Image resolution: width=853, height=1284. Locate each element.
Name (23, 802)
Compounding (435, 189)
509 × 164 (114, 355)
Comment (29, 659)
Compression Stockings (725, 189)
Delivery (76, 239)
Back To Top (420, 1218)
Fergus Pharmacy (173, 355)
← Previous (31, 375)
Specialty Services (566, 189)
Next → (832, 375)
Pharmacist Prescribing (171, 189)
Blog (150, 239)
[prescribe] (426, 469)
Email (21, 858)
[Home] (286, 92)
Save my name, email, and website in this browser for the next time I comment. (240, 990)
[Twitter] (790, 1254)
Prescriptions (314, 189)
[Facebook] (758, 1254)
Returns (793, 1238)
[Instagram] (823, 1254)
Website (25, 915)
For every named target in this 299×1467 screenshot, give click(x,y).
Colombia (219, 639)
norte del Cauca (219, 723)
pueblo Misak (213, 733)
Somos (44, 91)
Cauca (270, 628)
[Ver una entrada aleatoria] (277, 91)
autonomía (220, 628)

= = = = = = =

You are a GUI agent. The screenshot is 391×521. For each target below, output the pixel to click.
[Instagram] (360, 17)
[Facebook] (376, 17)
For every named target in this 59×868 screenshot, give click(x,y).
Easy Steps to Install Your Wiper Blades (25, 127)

= = = = = = =

### WORK TO DO
Repeat the lines from "norte del Cauca (219, 723)" through "autonomía (220, 628)", both included, without any change.

### RESPONSE
norte del Cauca (219, 723)
pueblo Misak (213, 733)
Somos (44, 91)
Cauca (270, 628)
[Ver una entrada aleatoria] (277, 91)
autonomía (220, 628)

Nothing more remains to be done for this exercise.